In 1931, she joined the Group
Theatre founded by her future husband Harold Clurman, as well as
Lee Strasberg and Cheryl Crawford. Adler on high praise for her performances in "Success
Story" by John Howard Lawson, and later in two seminal Clifford Odets plays,
"Awake and Sing" and "Paradise Lost".
Adler stayed with the Group
Theatre for a decade meanwhile protesting the lack of decent roles
for women in theatre. She felt that the theater was geared for men and that
the plays were written for men only. However, she credited the company for bringing
the best out of her and for revitalizing her life in theater. Adler appeared
in the movies "Love 0n Toast" (1938), "Shadow of the Thin Man" (1941),
and "My Girl Tisa" (1948). Between films, she appeared in over a hundred
stage productions internationally.
1949 she founded the Stella Adler Conservatory of Acting in New York . She formulated
an ambitious curriculum specifically designed to provide each student with a
'practical acting technique' that would not only help him to 'extend his range',
but also enable him to 'develop his craft and independence' in the theatre.
Believing that a teacher's job is to 'agitate' as well as to 'inspire', Stella
Adler was a stern task mistress. She demanded from her students "maximum, not
minimum' efforts and to get them she would encourage, wheedle, scold and occasionally
"My ability to bring out the student's talent is somewhere deep
inside me, and I must do whatever I need to pull it out." - Stella Adler
More often than not, she demonstrated the effect she wanted, moving seemingly
effortlessly from Desdemona to Nina to Blanche DuBois, in a single scene-study class.

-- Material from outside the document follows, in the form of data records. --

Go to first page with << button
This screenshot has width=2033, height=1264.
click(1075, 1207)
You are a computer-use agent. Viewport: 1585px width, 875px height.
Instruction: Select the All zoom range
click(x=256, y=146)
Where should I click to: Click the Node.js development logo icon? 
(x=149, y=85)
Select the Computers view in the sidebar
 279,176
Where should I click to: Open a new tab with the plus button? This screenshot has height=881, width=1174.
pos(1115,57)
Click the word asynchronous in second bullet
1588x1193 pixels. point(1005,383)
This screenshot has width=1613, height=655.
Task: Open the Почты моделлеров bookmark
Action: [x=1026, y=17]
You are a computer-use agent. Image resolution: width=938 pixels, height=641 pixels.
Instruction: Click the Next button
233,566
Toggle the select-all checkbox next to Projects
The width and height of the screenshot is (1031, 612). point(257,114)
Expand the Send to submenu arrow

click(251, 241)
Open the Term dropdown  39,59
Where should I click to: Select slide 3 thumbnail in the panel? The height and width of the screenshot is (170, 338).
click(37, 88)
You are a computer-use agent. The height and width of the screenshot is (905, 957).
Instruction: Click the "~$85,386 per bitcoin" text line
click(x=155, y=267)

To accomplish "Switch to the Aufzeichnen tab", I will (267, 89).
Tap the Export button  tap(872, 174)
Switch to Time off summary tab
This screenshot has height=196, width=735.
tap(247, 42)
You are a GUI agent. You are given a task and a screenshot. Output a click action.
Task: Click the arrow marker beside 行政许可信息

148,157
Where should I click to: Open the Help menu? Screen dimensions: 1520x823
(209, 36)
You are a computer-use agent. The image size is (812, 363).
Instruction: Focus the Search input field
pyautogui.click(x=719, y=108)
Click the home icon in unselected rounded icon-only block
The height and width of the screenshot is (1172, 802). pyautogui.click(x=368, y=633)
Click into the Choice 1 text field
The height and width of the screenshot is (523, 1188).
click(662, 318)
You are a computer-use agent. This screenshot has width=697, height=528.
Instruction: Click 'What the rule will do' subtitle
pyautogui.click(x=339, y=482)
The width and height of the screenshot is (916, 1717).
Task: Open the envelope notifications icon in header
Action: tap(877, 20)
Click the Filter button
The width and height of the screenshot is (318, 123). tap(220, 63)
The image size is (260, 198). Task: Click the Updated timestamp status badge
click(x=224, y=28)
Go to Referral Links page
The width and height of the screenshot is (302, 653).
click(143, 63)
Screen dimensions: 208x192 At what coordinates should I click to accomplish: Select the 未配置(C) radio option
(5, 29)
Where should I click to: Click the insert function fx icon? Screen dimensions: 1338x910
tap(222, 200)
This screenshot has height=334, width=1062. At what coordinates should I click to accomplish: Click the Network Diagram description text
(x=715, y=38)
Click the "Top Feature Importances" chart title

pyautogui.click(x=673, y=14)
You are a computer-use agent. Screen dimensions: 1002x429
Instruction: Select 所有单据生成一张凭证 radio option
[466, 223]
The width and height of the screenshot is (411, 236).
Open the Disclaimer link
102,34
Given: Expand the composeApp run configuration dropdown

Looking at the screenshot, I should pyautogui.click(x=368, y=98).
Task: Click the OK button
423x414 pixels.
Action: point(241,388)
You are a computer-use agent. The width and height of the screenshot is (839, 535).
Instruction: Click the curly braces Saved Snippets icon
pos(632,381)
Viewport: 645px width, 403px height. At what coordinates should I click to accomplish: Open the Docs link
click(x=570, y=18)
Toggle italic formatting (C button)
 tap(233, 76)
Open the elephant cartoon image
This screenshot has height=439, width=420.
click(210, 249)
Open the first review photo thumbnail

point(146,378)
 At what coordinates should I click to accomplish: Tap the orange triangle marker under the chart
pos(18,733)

According to Foster Hirsch's "A Method to Their Madness", her classroom performances
are surely among the "most energetic" in New York. "For two hours, sharing personal
antecdotes, theatrical reminiscences and bits of Philosophy...she never stopped radiating:
the acting teacher as bravura actress." Some of her most famous students were Marlon
Brando, Robert De Niro and Warren Beatty. She later became an adjunct professor of acting
at the School of Drama at Yale University. She wrote a book, Stella Adler on Acting,
which defined her theories of acting.
"The ultimate aim of the training is to create an actor who can be responsible
for his artistic development and achievement." - Stella Adler
Adler died on December 21, 1992, of heart failure in her home in Los Angeles,
California. For over ninety years her theories on acting have been the center of controversy and
stimulation in developing new and talented performers. She will always be remembered for her
contributions to the theater and the arts.